Developing Persistent Identifier module for Omeka-S

Matthew · April 22, 2021, 6:06pm

The Omeka team is currently planning the development of a Persistent Identifier (PID) module for Omeka-S, which will allow users the option of assigning PIDs to Omeka items for the purpose of stable ongoing URL linking and reference. The module will be able to both mint/assign new PIDs to items, as well as retrieve and update existing PIDs for imported items. It will also be designed in a flexible way in order to accommodate different PID services such as DOI, ARK, Handles etc.

One central issue to implementation is how Omeka-S item URLs are currently assigned. There is no internal persistent URL/landing page for an item: the URL depends on the Omeka-S Site where the item is published, and an item may have multiple URLs if it is published on more than one Site. Thus there is currently no obvious single URL to point a PID at for a given Omeka-S object.

We have a few ideas for addressing this issue, but would like to hear more from our user community. Which of the following options makes the most sense to you? Do you use or plan to use PIDs in your collections, and how would you like to see them integrated with Omeka-S?

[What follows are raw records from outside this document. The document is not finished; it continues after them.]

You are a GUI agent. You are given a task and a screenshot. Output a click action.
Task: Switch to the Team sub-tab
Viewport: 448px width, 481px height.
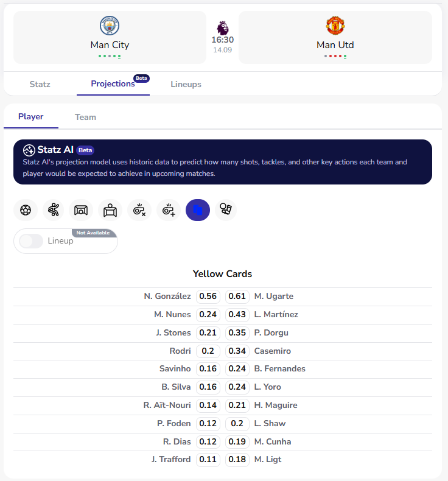[x=85, y=117]
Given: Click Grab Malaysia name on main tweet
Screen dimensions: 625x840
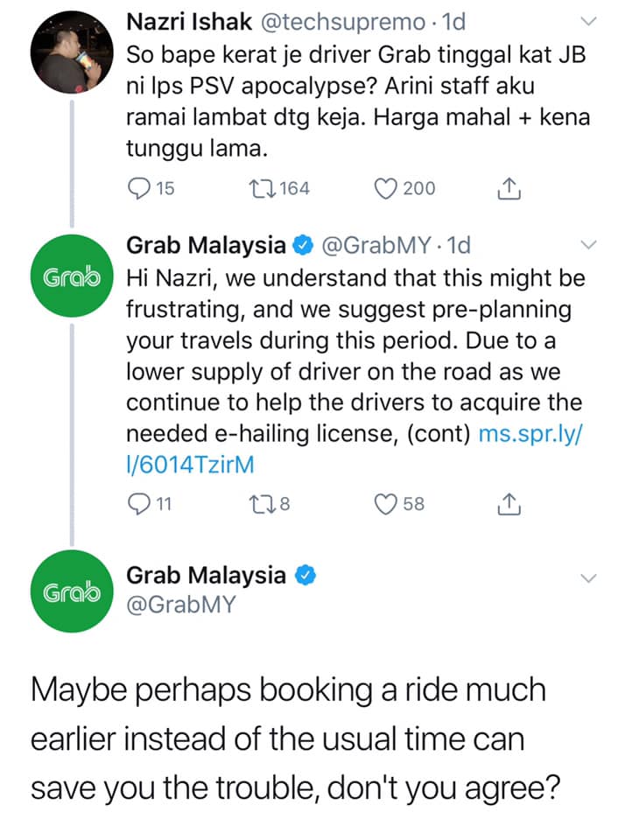Looking at the screenshot, I should pyautogui.click(x=207, y=575).
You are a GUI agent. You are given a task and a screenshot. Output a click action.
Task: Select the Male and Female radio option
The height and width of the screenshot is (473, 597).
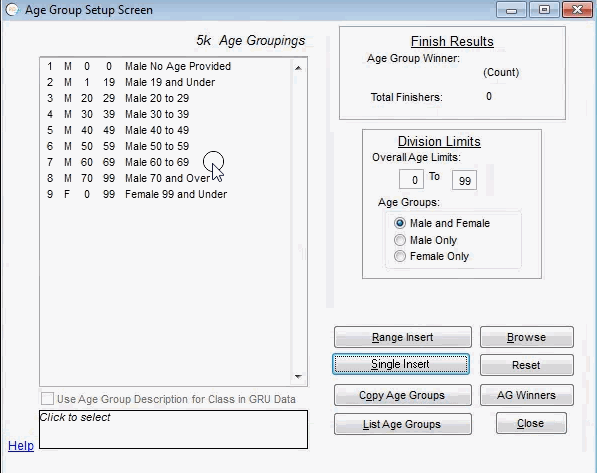click(x=400, y=223)
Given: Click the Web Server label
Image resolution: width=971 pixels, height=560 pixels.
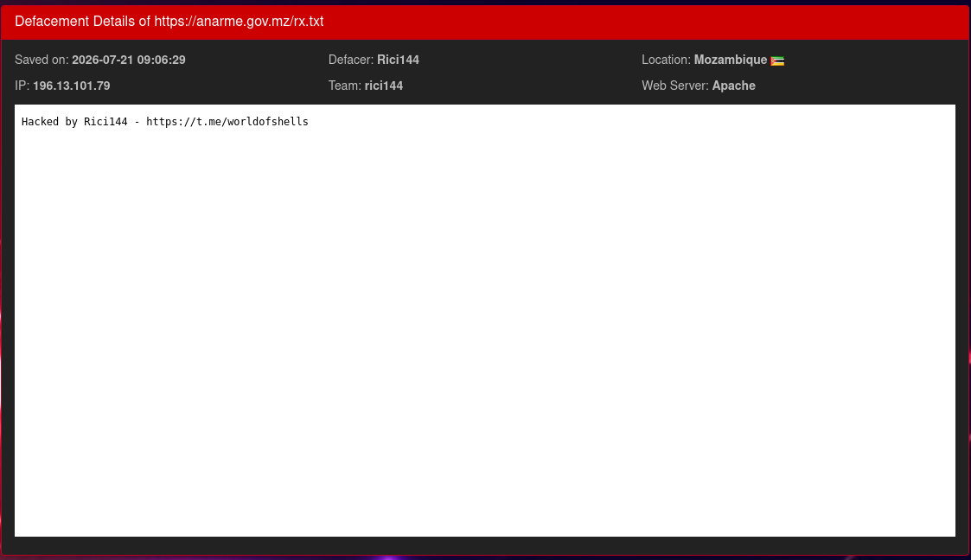Looking at the screenshot, I should [675, 86].
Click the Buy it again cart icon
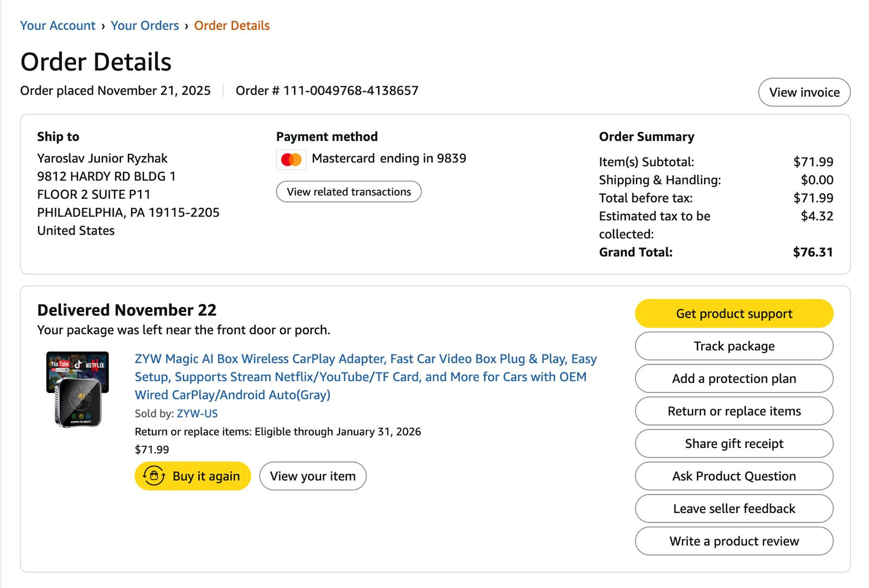This screenshot has height=588, width=869. click(154, 476)
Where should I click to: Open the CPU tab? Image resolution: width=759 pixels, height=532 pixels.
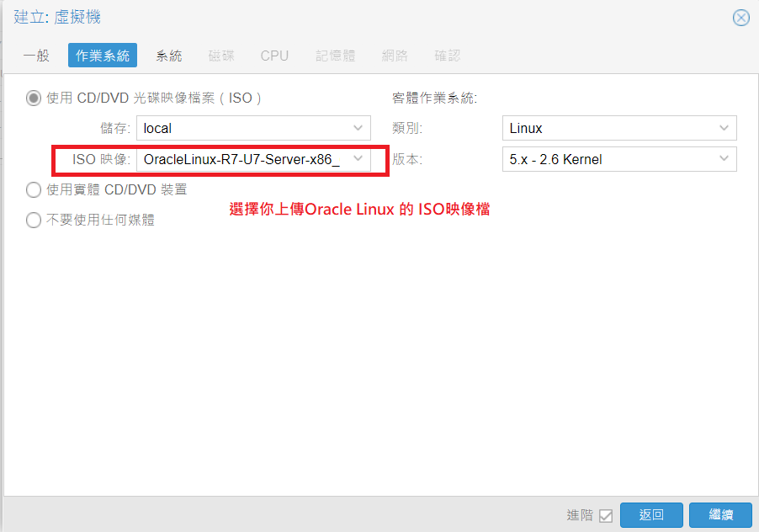274,56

Option 1: On the Site Resources page, include an option to ‘Update Persistent Identifiers’, which will go through all items assigned to the site and either mint/assign a PID, or retrieve a PID from the items identifier field and use the PID API service to update that item’s PID target to the current Item URL.

Pros: item page will retain theme/branding
Cons: updating/assigning PIDs will require user intervention whenever items are added/removed, items on multiple Sites can only have one PID targeted URL

Option 2: Ability to create a separate, site-agnostic landing page for an item, and assign the PID to point to this page.

Pros: a single, stable URL for a PID to point to no matter if the item is published to a Site or multiple Sites
Cons: a ‘generic’ landing page with no Site-specific theme or branding

Option 3: similar to option 1, but PIDs are assigned independently within the context of each Site. In other words, an item on multiple Sites would have multiple PIDs, each pointing to the item on each separate Site.

Pros: retain theme/branding, allow for an item to have several stable PIDs across several sites
Cons: a single intellectual item with multiple PIDs assigned kind of goes against the whole point/spirit of assigning PIDs

Are we missing anything? Feel free to share any other ideas/thoughts/concerns surrounding PIDs and Omeka-S. Thank you!

jimsafley · April 22, 2021, 7:21pm

The API already provides an internal persistent URL for an item at the api/default route. For example, http://example.com/api/items/1 points to the JSON-LD serialization of item #1. I suppose you could add content negotiation to redirect the client to an HTML representation of the item, possibly landing on Option 2 above. I don’t see a compelling reason to specify an item’s site given the nature of Omeka S as having a pool of resources. The site is incidental, and any representation of an item will already have a list of sites to which it belongs.

Matthew · April 22, 2021, 8:08pm

Very helpful Jim, thanks! I think everything depends on what exactly the collection holder and/or end user expects to see after clicking on the PID. The JSON-LD result is great for pure data but would likely not be acceptable for an author citing a resource in a publication, or an online exhibit linking out to an Omeka item–they would want something understandable to their intended audience.

So content negotiation to some sort of human-readable landing page would need to be at the very least an option, but the JSON-LD persistent URL could be a useful building block in that process.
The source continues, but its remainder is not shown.